So the function is executing eagerly.

Any idea why the tf.summary_writer is not writing until after training is completed? Could it be due to the lack of CPU access?

Thanks, Andrej

bileschi commented 1 year ago

Hi @andrejfd , Sorry you are having an issue. Can you clarify how you know that the file isn't being written until training terminates? Cloud filesystems can be tricky and often use layers of caching, so while the program thinks it's writing, the reader doesn't see the complete file until the file handle is closed.

andrejfd commented 1 year ago

Hi @bileschi . Yes I run ls in my log directory in a web terminal and don't see anything there. However the directories train and test are created, but within them there is no tf.summary file until the job (training) is complete.

I have seen that running self.train_writer.close() immediately populates the file into the directory, but then I obviously can't write to it anymore.

Is there a way to reopen the file and resume writing on the following epoch?

bileschi commented 1 year ago

I suspect what's going on is that the system is not making the file available until it's done writing them. To test this suspicion can you try the following? Can you create self.train_writer and self.test_writer in the for loop over epochs, and then hand them to the log_summary method? This should result in separate runs per epoch, but would at least test the suspicion that it is the file close operation which is triggering the availability, and not the end of the process creating the files.

andrejfd commented 1 year ago

You are correct. Here is the directory after 2 epochs. @bileschi

Screen Shot 2023-01-11 at 2 16 09 PM

bileschi commented 1 year ago

Ok. So then this is not an issue with TensorBoard so much as an issue with the file system. Is the workaround sufficient for your use case? If not you should reach out to the experts in Databricks and the Amazon file system. You could also have the system write more often than once per epoch, all the way to the extreme of writing one file per step (though you will get a whole lot of files, which may lead to other sorts of issues if you are creating files faster than one every 30s)

andrejfd commented 1 year ago

Yes this will work for now. Thanks for the quick help.

» Task to complete:
In the forum thread above, what did running self.train_writer.close() do?

» Extracted information:
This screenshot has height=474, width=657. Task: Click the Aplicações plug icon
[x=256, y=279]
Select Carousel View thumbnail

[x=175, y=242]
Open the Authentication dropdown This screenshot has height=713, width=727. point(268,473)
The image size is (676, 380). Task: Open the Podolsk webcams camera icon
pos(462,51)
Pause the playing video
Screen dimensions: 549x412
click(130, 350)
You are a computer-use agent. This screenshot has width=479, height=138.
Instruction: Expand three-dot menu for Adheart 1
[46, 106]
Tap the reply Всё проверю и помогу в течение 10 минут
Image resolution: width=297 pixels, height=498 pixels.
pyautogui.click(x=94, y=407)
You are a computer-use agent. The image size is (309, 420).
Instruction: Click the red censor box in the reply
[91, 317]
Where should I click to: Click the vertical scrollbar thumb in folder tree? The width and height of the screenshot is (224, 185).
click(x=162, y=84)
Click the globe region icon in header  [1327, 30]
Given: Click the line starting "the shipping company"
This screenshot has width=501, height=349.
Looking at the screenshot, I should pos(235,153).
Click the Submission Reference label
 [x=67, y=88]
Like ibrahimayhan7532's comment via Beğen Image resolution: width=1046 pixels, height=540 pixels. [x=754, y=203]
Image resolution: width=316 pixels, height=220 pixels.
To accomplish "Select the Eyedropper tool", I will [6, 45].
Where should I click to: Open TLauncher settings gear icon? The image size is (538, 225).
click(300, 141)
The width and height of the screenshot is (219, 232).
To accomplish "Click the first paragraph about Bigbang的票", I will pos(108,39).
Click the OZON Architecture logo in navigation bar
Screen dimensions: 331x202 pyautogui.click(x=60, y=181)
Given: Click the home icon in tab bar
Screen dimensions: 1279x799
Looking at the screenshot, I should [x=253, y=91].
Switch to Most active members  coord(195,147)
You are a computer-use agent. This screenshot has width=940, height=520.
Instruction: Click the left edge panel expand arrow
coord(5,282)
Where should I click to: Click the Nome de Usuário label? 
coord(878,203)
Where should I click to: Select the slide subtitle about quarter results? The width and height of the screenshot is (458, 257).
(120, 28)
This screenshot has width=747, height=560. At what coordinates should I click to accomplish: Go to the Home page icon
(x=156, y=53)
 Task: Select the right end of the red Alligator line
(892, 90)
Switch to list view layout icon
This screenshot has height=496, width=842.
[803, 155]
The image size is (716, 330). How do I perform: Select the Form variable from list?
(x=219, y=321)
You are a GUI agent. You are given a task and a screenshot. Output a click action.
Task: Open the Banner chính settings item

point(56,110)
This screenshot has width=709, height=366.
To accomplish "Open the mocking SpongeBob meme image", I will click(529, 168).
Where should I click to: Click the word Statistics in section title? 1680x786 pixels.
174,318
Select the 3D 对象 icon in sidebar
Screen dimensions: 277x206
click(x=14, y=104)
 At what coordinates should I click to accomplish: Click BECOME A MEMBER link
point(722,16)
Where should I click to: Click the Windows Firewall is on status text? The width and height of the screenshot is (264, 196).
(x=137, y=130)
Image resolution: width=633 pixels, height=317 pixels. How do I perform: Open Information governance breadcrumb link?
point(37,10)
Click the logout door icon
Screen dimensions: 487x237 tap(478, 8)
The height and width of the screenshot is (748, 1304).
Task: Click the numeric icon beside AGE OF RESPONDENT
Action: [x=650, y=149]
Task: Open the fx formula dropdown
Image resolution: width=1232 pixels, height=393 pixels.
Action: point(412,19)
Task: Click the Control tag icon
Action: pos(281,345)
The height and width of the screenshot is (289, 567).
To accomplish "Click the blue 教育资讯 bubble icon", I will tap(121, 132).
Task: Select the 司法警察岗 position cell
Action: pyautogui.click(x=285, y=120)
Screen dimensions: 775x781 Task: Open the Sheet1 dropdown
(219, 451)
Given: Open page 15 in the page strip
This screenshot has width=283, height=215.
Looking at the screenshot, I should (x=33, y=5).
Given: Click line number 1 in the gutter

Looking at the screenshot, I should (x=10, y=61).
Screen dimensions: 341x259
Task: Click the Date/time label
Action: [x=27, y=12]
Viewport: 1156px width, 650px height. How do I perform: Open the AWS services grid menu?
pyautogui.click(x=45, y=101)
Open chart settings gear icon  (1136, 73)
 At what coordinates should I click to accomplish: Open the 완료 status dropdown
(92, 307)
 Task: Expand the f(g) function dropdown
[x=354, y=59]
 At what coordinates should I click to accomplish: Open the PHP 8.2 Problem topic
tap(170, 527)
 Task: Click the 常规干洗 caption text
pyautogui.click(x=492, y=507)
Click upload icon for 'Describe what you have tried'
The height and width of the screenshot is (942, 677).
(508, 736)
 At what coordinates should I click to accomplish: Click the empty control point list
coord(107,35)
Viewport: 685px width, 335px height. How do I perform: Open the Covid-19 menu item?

» Result of the exercise:
It immediately populated the file into the directory.